Yehoshuah says nothing.

“Shall we not strive to live? That is all we know, that life is good. Shall we not fight to gain our own lives?”

Yehoshuah says, and he smiles as he says it, “God’s will, not my will be done.”

And Bar-Avo, who has always been a fighter and a survivor, who has crawled out of holes not quite as dark but almost as dark as this one, finds himself thinking: very well, then. If this is your choice, you make my choice easier. Because he has a notion of what might happen next, since it is getting close to Passover and Jerusalem will be full of angry men and Pilate is a damned coward.

They come for them early in the morning. One guard places an earthenware vessel filled with dank, warm water in front of Bar-Avo. He drinks it greedily to the bottom before he even checks whether a similar jar has been given to Yehoshuah.
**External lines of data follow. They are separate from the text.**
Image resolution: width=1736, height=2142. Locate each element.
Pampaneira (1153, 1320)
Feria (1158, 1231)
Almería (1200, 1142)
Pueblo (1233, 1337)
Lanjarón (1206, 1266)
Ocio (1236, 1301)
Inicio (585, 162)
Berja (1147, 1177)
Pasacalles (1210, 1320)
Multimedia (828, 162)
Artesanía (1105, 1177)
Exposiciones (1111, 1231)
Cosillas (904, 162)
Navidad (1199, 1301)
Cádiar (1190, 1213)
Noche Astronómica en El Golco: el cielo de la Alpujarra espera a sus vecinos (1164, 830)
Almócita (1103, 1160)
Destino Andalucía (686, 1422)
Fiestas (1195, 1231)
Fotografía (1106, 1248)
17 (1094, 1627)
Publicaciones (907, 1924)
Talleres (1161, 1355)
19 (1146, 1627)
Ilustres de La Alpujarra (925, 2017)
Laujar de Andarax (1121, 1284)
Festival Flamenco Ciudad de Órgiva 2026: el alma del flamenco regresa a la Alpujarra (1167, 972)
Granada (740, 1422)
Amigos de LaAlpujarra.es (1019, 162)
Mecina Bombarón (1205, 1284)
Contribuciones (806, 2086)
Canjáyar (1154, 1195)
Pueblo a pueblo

It has, but the man drinks sparingly, and washes his face. Bar-Avo rubs at his face with the corner of his garment. He knows what is coming.

The guards kick at them to make them stand and, despite their shackled arms and legs, hustle them along the passage towards the light. The breath of wind is a cool kiss to the forehead. The sky is bright and clear with early-morning streaks of feathered cloud. Yehoshuah does not look up at the sky, but Bar-Avo cannot keep his eyes from it until they are dragged into the house where Pilate has his office.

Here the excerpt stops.